Yakın doğu ve Kuzey Afrika’da 42 milyon insan açlığın sefaletiyle karşı karşıya ve Kerbela’yı yaşıyor. Aleviler ve Bektaşiler hangi milletten olursa olsun herkesin acısını kendi acısı yapar. Nerede zulüm varsa, nerede acı varsa, ister zindan olsun, ister meydan olsun, orası Kerbeladır. Suç, suçluya değil suçsuza yükleniyorsa, acı değil, acıyı çeken suçlanıyorsa, baskı yapan değil baskıya uğrayan sorgulanıyorsa orada Kerbela vardır.”

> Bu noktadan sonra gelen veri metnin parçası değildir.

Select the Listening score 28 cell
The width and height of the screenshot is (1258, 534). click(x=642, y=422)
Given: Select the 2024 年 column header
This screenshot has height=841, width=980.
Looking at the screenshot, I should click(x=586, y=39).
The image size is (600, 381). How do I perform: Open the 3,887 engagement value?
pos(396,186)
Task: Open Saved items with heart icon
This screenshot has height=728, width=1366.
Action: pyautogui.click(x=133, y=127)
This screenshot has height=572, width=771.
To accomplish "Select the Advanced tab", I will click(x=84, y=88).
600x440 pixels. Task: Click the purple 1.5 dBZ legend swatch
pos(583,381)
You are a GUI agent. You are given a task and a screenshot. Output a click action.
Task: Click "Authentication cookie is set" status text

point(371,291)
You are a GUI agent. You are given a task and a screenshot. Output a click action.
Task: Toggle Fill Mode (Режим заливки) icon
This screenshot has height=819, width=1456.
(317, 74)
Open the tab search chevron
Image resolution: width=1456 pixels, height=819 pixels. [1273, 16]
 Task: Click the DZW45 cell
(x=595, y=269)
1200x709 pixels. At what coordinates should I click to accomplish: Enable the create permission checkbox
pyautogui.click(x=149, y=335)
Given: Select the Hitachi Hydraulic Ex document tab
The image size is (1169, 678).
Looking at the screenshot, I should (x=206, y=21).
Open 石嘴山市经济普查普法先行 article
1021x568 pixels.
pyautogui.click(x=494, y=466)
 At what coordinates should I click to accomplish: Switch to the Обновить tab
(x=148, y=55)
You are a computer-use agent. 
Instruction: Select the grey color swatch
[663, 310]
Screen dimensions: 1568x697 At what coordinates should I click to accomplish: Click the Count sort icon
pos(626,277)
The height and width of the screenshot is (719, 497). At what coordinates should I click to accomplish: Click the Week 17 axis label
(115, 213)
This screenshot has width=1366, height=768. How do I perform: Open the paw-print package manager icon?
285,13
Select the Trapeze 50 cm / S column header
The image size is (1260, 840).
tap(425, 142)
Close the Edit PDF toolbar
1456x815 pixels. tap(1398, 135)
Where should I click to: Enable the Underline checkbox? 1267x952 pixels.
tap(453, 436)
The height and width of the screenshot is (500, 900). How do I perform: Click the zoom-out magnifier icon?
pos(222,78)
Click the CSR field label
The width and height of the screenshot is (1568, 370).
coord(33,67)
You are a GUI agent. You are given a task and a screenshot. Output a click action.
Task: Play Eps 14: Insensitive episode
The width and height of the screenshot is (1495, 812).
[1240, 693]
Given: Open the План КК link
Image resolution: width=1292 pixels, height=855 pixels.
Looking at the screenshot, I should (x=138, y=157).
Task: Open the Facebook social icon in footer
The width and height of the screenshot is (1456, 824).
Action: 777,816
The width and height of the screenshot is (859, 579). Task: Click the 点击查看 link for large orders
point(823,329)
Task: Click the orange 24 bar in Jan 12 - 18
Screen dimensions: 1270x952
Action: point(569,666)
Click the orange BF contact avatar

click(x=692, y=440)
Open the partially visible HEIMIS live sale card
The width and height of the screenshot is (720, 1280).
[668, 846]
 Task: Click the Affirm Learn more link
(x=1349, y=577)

“ALEVİ KÖYLERİNE CAMİ DEĞİL, CEM EVİ YAPILSIN”
Hasan Kılavuz konuşmasında Alevi örgütlerinin yılladır dile getirdiği talepleri de gündeme getirdi. Kılavuz, “Cemevlerinin ibadet yeri olarak kabul edilmesi… Öteden beri bu talebi dile getiriyoruz. Leş bir yana baş bir yana biz bu talepten vazgeçmeyiz. Cumhurbaşkanı seçim öncesinde söz vermişti.
Umarız bu sözü tutarlar ve bir adım atarlar. Alevi köylerine cami yapılmasın temel taleplerimizden biri. Eğer bir Alevi köyünde cami yoksa cami yapılmasın. Taziye evi yapılsın, cem evi yapılsın.
Alevilerin inançlarının gereği yerine getirilsin. Sivas Madımak Oteli Utanç Müzesi olsun. MEB müfredatlarında çocuklarımız tek yönlü zorunlu din ve ahlak bilgisi derslerinden imtihana tabi tutuluyor. O müfredat programları hazırlanırken Alevi kanaat önderlerine de yer verilsin, müfredat herkese hitap etsin” ifadelerini kullandı.
VALİ ALİ İHSAN SU DA KATILDI
Törene katılan Mersin Valisi Ali İhsan Su da vatandaşlara hitap etti. Vali Su, “Birçok önemli olan gibi Kerbela olayı da Muharrem ayında vuku bulmuştur. Hz. Hüseyin efendimizi ve tüm Kerbela şehitlerimizi hürmetle yad ediyorum.
Bu mübarek ayda tutulan Muharrem orucunun ve yapılan ibadetlerin kabulünü yüce Allah’tan niyaz ediyorum. İnanıyorum ki bu muharrem ayı ve aşure günü birlik ve beraberliğimizin güçlenmesine, kardeşlik duygularımızın pekişmesine vesile olacaktır” ifadelerini kullandı.